— start Data rows —

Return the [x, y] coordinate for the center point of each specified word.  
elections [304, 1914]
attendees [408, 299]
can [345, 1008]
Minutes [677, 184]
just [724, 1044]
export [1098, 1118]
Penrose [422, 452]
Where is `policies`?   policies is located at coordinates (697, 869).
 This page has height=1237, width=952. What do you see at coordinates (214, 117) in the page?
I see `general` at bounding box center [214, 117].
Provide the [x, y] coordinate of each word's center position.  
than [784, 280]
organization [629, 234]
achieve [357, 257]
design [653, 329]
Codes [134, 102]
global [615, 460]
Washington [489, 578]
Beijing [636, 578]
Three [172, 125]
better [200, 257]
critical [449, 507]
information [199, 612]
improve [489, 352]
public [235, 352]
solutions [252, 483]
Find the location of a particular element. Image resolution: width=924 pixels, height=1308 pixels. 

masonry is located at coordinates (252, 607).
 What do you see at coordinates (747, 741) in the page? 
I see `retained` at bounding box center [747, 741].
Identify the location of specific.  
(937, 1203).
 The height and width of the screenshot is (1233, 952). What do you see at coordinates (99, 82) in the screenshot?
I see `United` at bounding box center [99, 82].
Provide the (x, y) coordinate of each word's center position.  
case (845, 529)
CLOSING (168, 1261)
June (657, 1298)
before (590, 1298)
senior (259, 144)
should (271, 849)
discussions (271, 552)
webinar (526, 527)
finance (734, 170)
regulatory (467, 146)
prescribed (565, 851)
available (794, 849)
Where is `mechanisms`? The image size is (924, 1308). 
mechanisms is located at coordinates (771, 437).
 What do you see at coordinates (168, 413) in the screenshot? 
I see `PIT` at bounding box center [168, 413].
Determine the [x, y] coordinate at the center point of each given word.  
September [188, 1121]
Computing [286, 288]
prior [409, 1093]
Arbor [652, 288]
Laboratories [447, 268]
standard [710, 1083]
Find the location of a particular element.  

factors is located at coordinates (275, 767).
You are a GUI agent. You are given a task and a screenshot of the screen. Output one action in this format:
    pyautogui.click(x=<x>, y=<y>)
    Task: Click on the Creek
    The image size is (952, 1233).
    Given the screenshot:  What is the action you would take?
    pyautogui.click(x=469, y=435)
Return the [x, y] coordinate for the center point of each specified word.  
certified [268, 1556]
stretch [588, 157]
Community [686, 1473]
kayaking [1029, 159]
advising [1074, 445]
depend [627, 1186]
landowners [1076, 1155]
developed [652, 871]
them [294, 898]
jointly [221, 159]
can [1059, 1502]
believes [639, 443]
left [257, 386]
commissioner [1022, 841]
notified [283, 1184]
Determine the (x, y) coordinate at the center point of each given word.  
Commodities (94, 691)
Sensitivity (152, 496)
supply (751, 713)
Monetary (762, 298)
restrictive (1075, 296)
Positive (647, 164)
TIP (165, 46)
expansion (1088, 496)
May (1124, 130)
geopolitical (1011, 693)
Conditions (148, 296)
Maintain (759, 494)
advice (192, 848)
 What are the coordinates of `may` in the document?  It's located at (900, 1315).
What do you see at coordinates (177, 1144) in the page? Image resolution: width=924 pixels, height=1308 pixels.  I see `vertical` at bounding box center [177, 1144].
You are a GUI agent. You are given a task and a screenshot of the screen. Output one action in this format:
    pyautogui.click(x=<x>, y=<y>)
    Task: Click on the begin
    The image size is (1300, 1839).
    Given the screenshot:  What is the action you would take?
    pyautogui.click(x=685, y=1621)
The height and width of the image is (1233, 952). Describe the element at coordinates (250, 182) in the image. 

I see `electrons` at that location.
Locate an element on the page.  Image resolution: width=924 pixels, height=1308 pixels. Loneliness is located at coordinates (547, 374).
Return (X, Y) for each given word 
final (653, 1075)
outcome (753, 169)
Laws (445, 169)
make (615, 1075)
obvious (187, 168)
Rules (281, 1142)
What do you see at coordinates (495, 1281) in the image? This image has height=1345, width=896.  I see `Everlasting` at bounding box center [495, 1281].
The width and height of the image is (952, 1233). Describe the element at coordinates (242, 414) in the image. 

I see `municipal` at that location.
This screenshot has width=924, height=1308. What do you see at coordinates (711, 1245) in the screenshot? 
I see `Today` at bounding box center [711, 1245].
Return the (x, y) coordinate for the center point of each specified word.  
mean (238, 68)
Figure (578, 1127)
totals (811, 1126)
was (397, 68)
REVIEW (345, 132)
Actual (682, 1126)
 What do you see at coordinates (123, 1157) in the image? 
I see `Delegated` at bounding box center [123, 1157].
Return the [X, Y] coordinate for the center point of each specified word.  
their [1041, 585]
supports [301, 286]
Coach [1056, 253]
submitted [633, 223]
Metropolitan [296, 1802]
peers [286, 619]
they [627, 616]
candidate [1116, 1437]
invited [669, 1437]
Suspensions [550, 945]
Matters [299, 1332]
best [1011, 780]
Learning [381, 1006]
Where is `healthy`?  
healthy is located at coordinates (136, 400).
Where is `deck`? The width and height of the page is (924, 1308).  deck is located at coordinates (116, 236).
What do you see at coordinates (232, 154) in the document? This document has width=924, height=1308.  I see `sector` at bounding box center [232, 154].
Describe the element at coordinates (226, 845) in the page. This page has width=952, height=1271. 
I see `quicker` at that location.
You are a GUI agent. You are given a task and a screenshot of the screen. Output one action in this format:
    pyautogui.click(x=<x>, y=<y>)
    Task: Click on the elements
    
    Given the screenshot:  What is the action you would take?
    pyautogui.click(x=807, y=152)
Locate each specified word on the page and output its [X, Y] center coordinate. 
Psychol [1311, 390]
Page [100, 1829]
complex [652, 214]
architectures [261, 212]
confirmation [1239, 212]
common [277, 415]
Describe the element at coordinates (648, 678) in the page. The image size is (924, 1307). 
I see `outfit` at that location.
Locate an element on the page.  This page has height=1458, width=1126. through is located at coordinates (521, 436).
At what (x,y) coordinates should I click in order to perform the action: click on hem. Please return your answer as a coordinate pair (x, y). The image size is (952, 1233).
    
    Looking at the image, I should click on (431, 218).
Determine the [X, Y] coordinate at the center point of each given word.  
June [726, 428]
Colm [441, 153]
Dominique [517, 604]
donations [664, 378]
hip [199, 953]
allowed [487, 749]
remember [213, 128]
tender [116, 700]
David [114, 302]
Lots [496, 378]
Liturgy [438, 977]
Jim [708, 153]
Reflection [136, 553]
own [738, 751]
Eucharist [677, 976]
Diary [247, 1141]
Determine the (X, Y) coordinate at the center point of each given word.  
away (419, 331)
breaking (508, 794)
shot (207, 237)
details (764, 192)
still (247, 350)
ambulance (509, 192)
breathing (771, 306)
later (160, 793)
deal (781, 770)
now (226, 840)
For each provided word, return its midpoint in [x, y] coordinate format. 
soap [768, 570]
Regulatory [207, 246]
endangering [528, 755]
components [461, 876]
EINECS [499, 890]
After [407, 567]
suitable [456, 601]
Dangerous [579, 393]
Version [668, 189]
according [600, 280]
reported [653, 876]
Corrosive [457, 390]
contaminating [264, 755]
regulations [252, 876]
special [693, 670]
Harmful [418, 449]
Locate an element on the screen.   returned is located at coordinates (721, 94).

— end Data rows —

# [Task brief]
Please put every line of the records above into a numbered list, leaving out the blank lines.

# [Solution to this exercise]
1. Return the [x, y] coordinate for the center point of each specified word.  
2. elections [304, 1914]
3. attendees [408, 299]
4. can [345, 1008]
5. Minutes [677, 184]
6. just [724, 1044]
7. export [1098, 1118]
8. Penrose [422, 452]
9. Where is `policies`?   policies is located at coordinates (697, 869).
10.  This page has height=1237, width=952. What do you see at coordinates (214, 117) in the page?
11. I see `general` at bounding box center [214, 117].
12. Provide the [x, y] coordinate of each word's center position.  
13. than [784, 280]
14. organization [629, 234]
15. achieve [357, 257]
16. design [653, 329]
17. Codes [134, 102]
18. global [615, 460]
19. Washington [489, 578]
20. Beijing [636, 578]
21. Three [172, 125]
22. better [200, 257]
23. critical [449, 507]
24. information [199, 612]
25. improve [489, 352]
26. public [235, 352]
27. solutions [252, 483]
28. Find the location of a particular element. Image resolution: width=924 pixels, height=1308 pixels. 
29. masonry is located at coordinates (252, 607).
30.  What do you see at coordinates (747, 741) in the page? 
31. I see `retained` at bounding box center [747, 741].
32. Identify the location of specific.  
33. (937, 1203).
34.  The height and width of the screenshot is (1233, 952). What do you see at coordinates (99, 82) in the screenshot?
35. I see `United` at bounding box center [99, 82].
36. Provide the (x, y) coordinate of each word's center position.  
37. case (845, 529)
38. CLOSING (168, 1261)
39. June (657, 1298)
40. before (590, 1298)
41. senior (259, 144)
42. should (271, 849)
43. discussions (271, 552)
44. webinar (526, 527)
45. finance (734, 170)
46. regulatory (467, 146)
47. prescribed (565, 851)
48. available (794, 849)
49. Where is `mechanisms`? The image size is (924, 1308). 
50. mechanisms is located at coordinates (771, 437).
51.  What do you see at coordinates (168, 413) in the screenshot? 
52. I see `PIT` at bounding box center [168, 413].
53. Determine the [x, y] coordinate at the center point of each given word.  
54. September [188, 1121]
55. Computing [286, 288]
56. prior [409, 1093]
57. Arbor [652, 288]
58. Laboratories [447, 268]
59. standard [710, 1083]
60. Find the location of a particular element.  
61. factors is located at coordinates (275, 767).
62. You are a GUI agent. You are given a task and a screenshot of the screen. Output one action in this format:
63.     pyautogui.click(x=<x>, y=<y>)
64.     Task: Click on the Creek
65.     The image size is (952, 1233).
66.     Given the screenshot:  What is the action you would take?
67.     pyautogui.click(x=469, y=435)
68. Return the [x, y] coordinate for the center point of each specified word.  
69. certified [268, 1556]
70. stretch [588, 157]
71. Community [686, 1473]
72. kayaking [1029, 159]
73. advising [1074, 445]
74. depend [627, 1186]
75. landowners [1076, 1155]
76. developed [652, 871]
77. them [294, 898]
78. jointly [221, 159]
79. can [1059, 1502]
80. believes [639, 443]
81. left [257, 386]
82. commissioner [1022, 841]
83. notified [283, 1184]
84. Determine the (x, y) coordinate at the center point of each given word.  
85. Commodities (94, 691)
86. Sensitivity (152, 496)
87. supply (751, 713)
88. Monetary (762, 298)
89. restrictive (1075, 296)
90. Positive (647, 164)
91. TIP (165, 46)
92. expansion (1088, 496)
93. May (1124, 130)
94. geopolitical (1011, 693)
95. Conditions (148, 296)
96. Maintain (759, 494)
97. advice (192, 848)
98.  What are the coordinates of `may` in the document?  It's located at (900, 1315).
99. What do you see at coordinates (177, 1144) in the page? Image resolution: width=924 pixels, height=1308 pixels.  I see `vertical` at bounding box center [177, 1144].
100. You are a GUI agent. You are given a task and a screenshot of the screen. Output one action in this format:
101.     pyautogui.click(x=<x>, y=<y>)
102.     Task: Click on the begin
103.     The image size is (1300, 1839).
104.     Given the screenshot:  What is the action you would take?
105.     pyautogui.click(x=685, y=1621)
106. The height and width of the image is (1233, 952). Describe the element at coordinates (250, 182) in the image. 
107. I see `electrons` at that location.
108. Locate an element on the page.  Image resolution: width=924 pixels, height=1308 pixels. Loneliness is located at coordinates (547, 374).
109. Return (X, Y) for each given word 
110. final (653, 1075)
111. outcome (753, 169)
112. Laws (445, 169)
113. make (615, 1075)
114. obvious (187, 168)
115. Rules (281, 1142)
116. What do you see at coordinates (495, 1281) in the image? This image has height=1345, width=896.  I see `Everlasting` at bounding box center [495, 1281].
117. The width and height of the image is (952, 1233). Describe the element at coordinates (242, 414) in the image. 
118. I see `municipal` at that location.
119. This screenshot has width=924, height=1308. What do you see at coordinates (711, 1245) in the screenshot? 
120. I see `Today` at bounding box center [711, 1245].
121. Return the (x, y) coordinate for the center point of each specified word.  
122. mean (238, 68)
123. Figure (578, 1127)
124. totals (811, 1126)
125. was (397, 68)
126. REVIEW (345, 132)
127. Actual (682, 1126)
128.  What do you see at coordinates (123, 1157) in the image? 
129. I see `Delegated` at bounding box center [123, 1157].
130. Return the [X, Y] coordinate for the center point of each specified word.  
131. their [1041, 585]
132. supports [301, 286]
133. Coach [1056, 253]
134. submitted [633, 223]
135. Metropolitan [296, 1802]
136. peers [286, 619]
137. they [627, 616]
138. candidate [1116, 1437]
139. invited [669, 1437]
140. Suspensions [550, 945]
141. Matters [299, 1332]
142. best [1011, 780]
143. Learning [381, 1006]
144. Where is `healthy`?  
145. healthy is located at coordinates (136, 400).
146. Where is `deck`? The width and height of the page is (924, 1308).  deck is located at coordinates (116, 236).
147. What do you see at coordinates (232, 154) in the document? This document has width=924, height=1308.  I see `sector` at bounding box center [232, 154].
148. Describe the element at coordinates (226, 845) in the page. This page has width=952, height=1271. 
149. I see `quicker` at that location.
150. You are a GUI agent. You are given a task and a screenshot of the screen. Output one action in this format:
151.     pyautogui.click(x=<x>, y=<y>)
152.     Task: Click on the elements
153.     Given the screenshot:  What is the action you would take?
154.     pyautogui.click(x=807, y=152)
155. Locate each specified word on the page and output its [X, Y] center coordinate. 
156. Psychol [1311, 390]
157. Page [100, 1829]
158. complex [652, 214]
159. architectures [261, 212]
160. confirmation [1239, 212]
161. common [277, 415]
162. Describe the element at coordinates (648, 678) in the page. The image size is (924, 1307). 
163. I see `outfit` at that location.
164. Locate an element on the page.  This page has height=1458, width=1126. through is located at coordinates (521, 436).
165. At what (x,y) coordinates should I click in order to perform the action: click on hem. Please return your answer as a coordinate pair (x, y). The image size is (952, 1233).
166.     Looking at the image, I should click on (431, 218).
167. Determine the [X, Y] coordinate at the center point of each given word.  
168. June [726, 428]
169. Colm [441, 153]
170. Dominique [517, 604]
171. donations [664, 378]
172. hip [199, 953]
173. allowed [487, 749]
174. remember [213, 128]
175. tender [116, 700]
176. David [114, 302]
177. Lots [496, 378]
178. Liturgy [438, 977]
179. Jim [708, 153]
180. Reflection [136, 553]
181. own [738, 751]
182. Eucharist [677, 976]
183. Diary [247, 1141]
184. Determine the (X, Y) coordinate at the center point of each given word.  
185. away (419, 331)
186. breaking (508, 794)
187. shot (207, 237)
188. details (764, 192)
189. still (247, 350)
190. ambulance (509, 192)
191. breathing (771, 306)
192. later (160, 793)
193. deal (781, 770)
194. now (226, 840)
195. For each provided word, return its midpoint in [x, y] coordinate format. 
196. soap [768, 570]
197. Regulatory [207, 246]
198. endangering [528, 755]
199. components [461, 876]
200. EINECS [499, 890]
201. After [407, 567]
202. suitable [456, 601]
203. Dangerous [579, 393]
204. Version [668, 189]
205. according [600, 280]
206. reported [653, 876]
207. Corrosive [457, 390]
208. contaminating [264, 755]
209. regulations [252, 876]
210. special [693, 670]
211. Harmful [418, 449]
212. Locate an element on the screen.   returned is located at coordinates (721, 94).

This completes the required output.